FROM THE IRS: Changes to the itemized deduction for medical expenses
What if I cannot itemize deductions?
If you were 65 or older at the end of 2013, you’re eligible for a larger standard deduction. If both spouses are 65 or older, they can claim a standard deduction of $14,600 on a 2013 return — or an extra $2,400 for the standard deduction. Singles who are 65 and up can claim a standard deduction of $7,600 — or $1,500 higher than younger singles.
If you have high mortgage payments, large charitable contributions and other deductions, however, it still is best to compare itemizing deductions with taking the standard deduction.
What about retirement distributions?
Once you hit age 59 1/2, you are able to take out money from your IRA or 401(k) without a penalty. But those distributions are usually taxable.
There are some exceptions to avoid the 10% early-withdrawal penalty for distributions taken out before age 59 1/2, too.
The 10% additional penalty, for example, does not apply to distributions that are made because you are totally and permanently disabled. Or made from a qualified employer-sponsored plan after your separation from service in or after the year you reached age 55.
Some other exceptions exist, too. Be careful, though, some exceptions apply only to IRAs or to employer plans, such as a 401(k), said Jackie Perlman, principal tax research analyst from the Tax Institute at H&R Block.
When do older seniors need to withdraw money from retirement savings?
When you hit age 70 1/2, you need to take care of required minimum distributions each year.
You can delay required distributions from your employer’s plan until you retire from that employer — but IRA distributions must start at 70 1/2 no matter what.
If you did not take the required minimum amount in your 70 1/2 year, then you must receive distributions by April 1 of the following year.

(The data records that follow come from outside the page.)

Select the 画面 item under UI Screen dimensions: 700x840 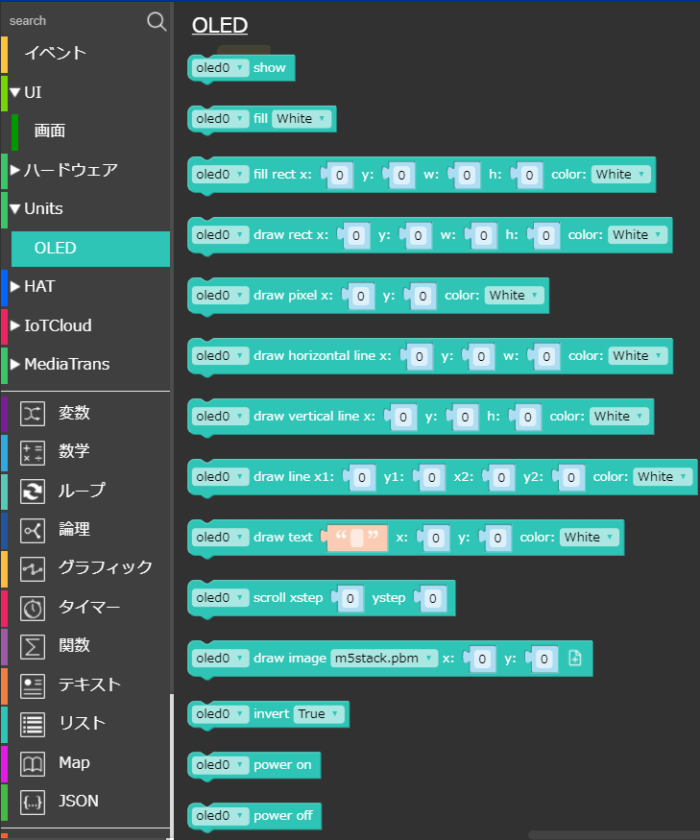[50, 131]
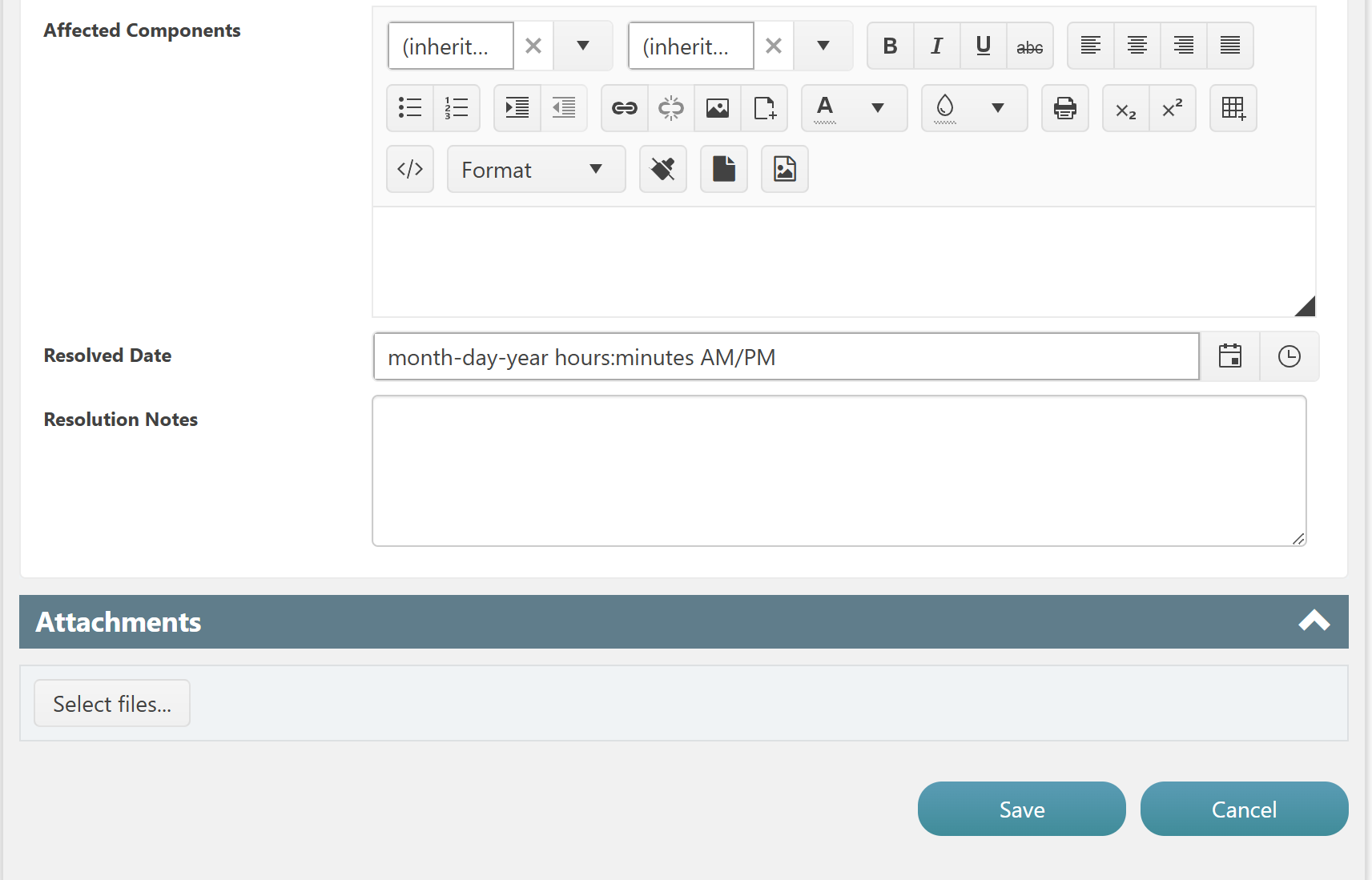Toggle bold formatting
Screen dimensions: 1372x880
[x=890, y=46]
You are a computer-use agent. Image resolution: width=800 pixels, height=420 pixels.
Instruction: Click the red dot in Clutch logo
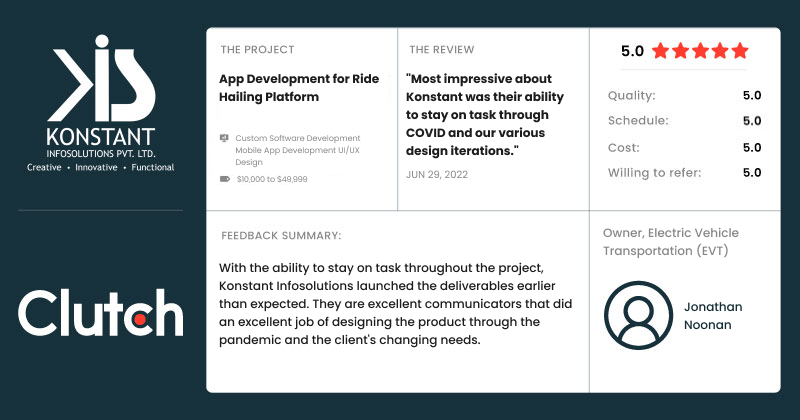139,319
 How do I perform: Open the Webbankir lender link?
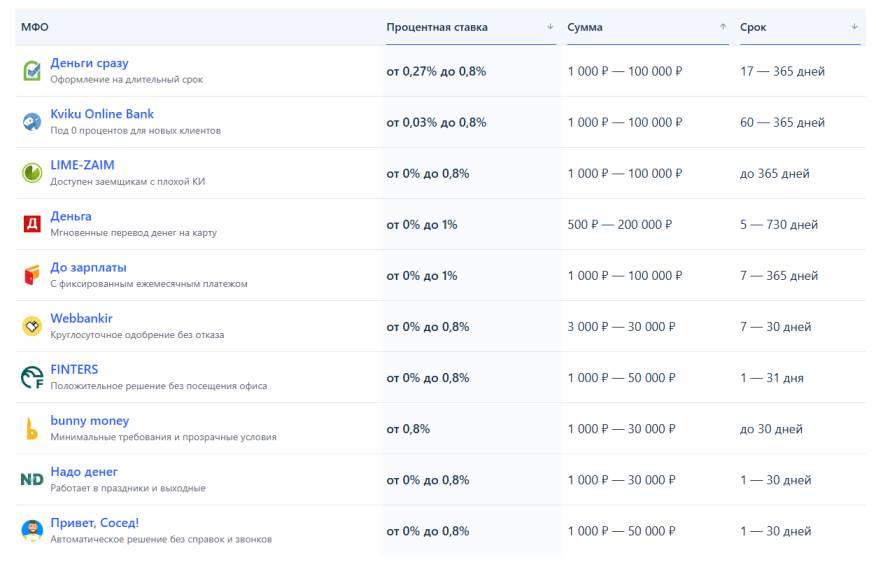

The required minimum distribution for any year after you turn 70 1/2 must be made by Dec. 31 of that year. And there’s a complex set of calculations to figure out that required distribution based on age and amount of savings.
Taking your required minimum distribution in time is necessary because there is a rather large penalty for failing to take out that required amount each year.
If you do not take any distributions, or if the distributions are not large enough, you may have to pay a 50% excise tax on the amount not distributed as required.
Roth IRAs are treated differently from traditional IRAs for both contribution and withdrawal rules. Minimum distributions are not required for Roths.